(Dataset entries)

+ + + + +

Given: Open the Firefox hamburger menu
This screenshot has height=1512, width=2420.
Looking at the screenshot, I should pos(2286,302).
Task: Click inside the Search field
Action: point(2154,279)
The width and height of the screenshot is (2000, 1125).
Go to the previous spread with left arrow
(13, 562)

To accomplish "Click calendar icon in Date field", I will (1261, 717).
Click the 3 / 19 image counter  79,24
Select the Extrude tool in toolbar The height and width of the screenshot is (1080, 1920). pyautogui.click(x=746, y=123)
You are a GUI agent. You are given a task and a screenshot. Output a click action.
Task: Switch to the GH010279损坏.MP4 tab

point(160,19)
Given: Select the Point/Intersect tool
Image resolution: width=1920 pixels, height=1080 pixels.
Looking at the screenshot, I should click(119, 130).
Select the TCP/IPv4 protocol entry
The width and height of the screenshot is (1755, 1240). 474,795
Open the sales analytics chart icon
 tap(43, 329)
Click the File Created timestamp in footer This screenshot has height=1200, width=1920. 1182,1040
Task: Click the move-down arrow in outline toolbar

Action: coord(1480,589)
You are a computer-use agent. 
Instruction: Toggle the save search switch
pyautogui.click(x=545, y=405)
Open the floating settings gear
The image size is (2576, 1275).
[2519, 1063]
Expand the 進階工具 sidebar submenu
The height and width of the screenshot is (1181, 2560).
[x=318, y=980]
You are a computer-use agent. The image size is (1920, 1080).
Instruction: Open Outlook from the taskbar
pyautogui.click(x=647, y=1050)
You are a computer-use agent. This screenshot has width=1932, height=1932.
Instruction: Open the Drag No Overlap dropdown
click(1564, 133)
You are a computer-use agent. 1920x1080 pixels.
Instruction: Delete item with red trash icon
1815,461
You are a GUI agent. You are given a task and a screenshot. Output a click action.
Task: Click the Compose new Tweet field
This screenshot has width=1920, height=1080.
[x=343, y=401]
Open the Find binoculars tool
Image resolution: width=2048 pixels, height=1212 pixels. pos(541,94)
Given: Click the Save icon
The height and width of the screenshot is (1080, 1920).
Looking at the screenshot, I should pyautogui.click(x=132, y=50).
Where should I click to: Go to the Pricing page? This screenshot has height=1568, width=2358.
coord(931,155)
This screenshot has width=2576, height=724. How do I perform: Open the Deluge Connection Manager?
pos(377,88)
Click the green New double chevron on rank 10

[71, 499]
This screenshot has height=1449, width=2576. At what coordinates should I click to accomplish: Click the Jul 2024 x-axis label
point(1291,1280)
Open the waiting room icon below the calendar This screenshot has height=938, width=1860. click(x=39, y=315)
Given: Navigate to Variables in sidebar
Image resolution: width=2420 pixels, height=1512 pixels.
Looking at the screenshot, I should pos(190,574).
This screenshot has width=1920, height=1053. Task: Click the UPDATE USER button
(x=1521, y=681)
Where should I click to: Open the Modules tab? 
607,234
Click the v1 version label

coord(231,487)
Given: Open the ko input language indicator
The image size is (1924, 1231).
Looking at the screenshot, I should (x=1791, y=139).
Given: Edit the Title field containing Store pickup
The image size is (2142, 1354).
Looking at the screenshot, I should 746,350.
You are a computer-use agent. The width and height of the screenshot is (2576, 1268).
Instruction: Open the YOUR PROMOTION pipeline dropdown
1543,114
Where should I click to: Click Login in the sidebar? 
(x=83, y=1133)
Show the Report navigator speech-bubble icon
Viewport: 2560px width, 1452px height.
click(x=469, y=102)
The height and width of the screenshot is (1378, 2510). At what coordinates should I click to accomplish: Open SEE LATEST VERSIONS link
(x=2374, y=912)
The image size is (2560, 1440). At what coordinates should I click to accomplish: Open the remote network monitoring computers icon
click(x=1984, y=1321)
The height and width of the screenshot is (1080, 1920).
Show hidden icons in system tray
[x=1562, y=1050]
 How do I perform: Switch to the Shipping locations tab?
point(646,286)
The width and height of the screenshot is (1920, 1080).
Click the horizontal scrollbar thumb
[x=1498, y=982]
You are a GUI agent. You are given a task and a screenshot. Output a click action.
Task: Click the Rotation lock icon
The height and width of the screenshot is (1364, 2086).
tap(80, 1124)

+ + + + +

• **Exercise**: The full set of records, transcribed exactly, is the answer.

• **Answer to the exercise**:
Given: Open the Firefox hamburger menu
This screenshot has height=1512, width=2420.
Looking at the screenshot, I should pos(2286,302).
Task: Click inside the Search field
Action: point(2154,279)
The width and height of the screenshot is (2000, 1125).
Go to the previous spread with left arrow
(13, 562)

To accomplish "Click calendar icon in Date field", I will (1261, 717).
Click the 3 / 19 image counter  79,24
Select the Extrude tool in toolbar The height and width of the screenshot is (1080, 1920). pyautogui.click(x=746, y=123)
You are a GUI agent. You are given a task and a screenshot. Output a click action.
Task: Switch to the GH010279损坏.MP4 tab

point(160,19)
Given: Select the Point/Intersect tool
Image resolution: width=1920 pixels, height=1080 pixels.
Looking at the screenshot, I should click(119, 130).
Select the TCP/IPv4 protocol entry
The width and height of the screenshot is (1755, 1240). 474,795
Open the sales analytics chart icon
 tap(43, 329)
Click the File Created timestamp in footer This screenshot has height=1200, width=1920. 1182,1040
Task: Click the move-down arrow in outline toolbar

Action: coord(1480,589)
You are a computer-use agent. 
Instruction: Toggle the save search switch
pyautogui.click(x=545, y=405)
Open the floating settings gear
The image size is (2576, 1275).
[2519, 1063]
Expand the 進階工具 sidebar submenu
The height and width of the screenshot is (1181, 2560).
[x=318, y=980]
You are a computer-use agent. The image size is (1920, 1080).
Instruction: Open Outlook from the taskbar
pyautogui.click(x=647, y=1050)
You are a computer-use agent. This screenshot has width=1932, height=1932.
Instruction: Open the Drag No Overlap dropdown
click(1564, 133)
You are a computer-use agent. 1920x1080 pixels.
Instruction: Delete item with red trash icon
1815,461
You are a GUI agent. You are given a task and a screenshot. Output a click action.
Task: Click the Compose new Tweet field
This screenshot has width=1920, height=1080.
[x=343, y=401]
Open the Find binoculars tool
Image resolution: width=2048 pixels, height=1212 pixels. pos(541,94)
Given: Click the Save icon
The height and width of the screenshot is (1080, 1920).
Looking at the screenshot, I should pyautogui.click(x=132, y=50).
Where should I click to: Go to the Pricing page? This screenshot has height=1568, width=2358.
coord(931,155)
This screenshot has width=2576, height=724. How do I perform: Open the Deluge Connection Manager?
pos(377,88)
Click the green New double chevron on rank 10

[71, 499]
This screenshot has height=1449, width=2576. At what coordinates should I click to accomplish: Click the Jul 2024 x-axis label
point(1291,1280)
Open the waiting room icon below the calendar This screenshot has height=938, width=1860. click(x=39, y=315)
Given: Navigate to Variables in sidebar
Image resolution: width=2420 pixels, height=1512 pixels.
Looking at the screenshot, I should pos(190,574).
This screenshot has width=1920, height=1053. Task: Click the UPDATE USER button
(x=1521, y=681)
Where should I click to: Open the Modules tab? 
607,234
Click the v1 version label

coord(231,487)
Given: Open the ko input language indicator
The image size is (1924, 1231).
Looking at the screenshot, I should (x=1791, y=139).
Given: Edit the Title field containing Store pickup
The image size is (2142, 1354).
Looking at the screenshot, I should 746,350.
You are a computer-use agent. The width and height of the screenshot is (2576, 1268).
Instruction: Open the YOUR PROMOTION pipeline dropdown
1543,114
Where should I click to: Click Login in the sidebar? 
(x=83, y=1133)
Show the Report navigator speech-bubble icon
Viewport: 2560px width, 1452px height.
click(x=469, y=102)
The height and width of the screenshot is (1378, 2510). At what coordinates should I click to accomplish: Open SEE LATEST VERSIONS link
(x=2374, y=912)
The image size is (2560, 1440). At what coordinates should I click to accomplish: Open the remote network monitoring computers icon
click(x=1984, y=1321)
The height and width of the screenshot is (1080, 1920).
Show hidden icons in system tray
[x=1562, y=1050]
 How do I perform: Switch to the Shipping locations tab?
point(646,286)
The width and height of the screenshot is (1920, 1080).
Click the horizontal scrollbar thumb
[x=1498, y=982]
You are a GUI agent. You are given a task and a screenshot. Output a click action.
Task: Click the Rotation lock icon
The height and width of the screenshot is (1364, 2086).
tap(80, 1124)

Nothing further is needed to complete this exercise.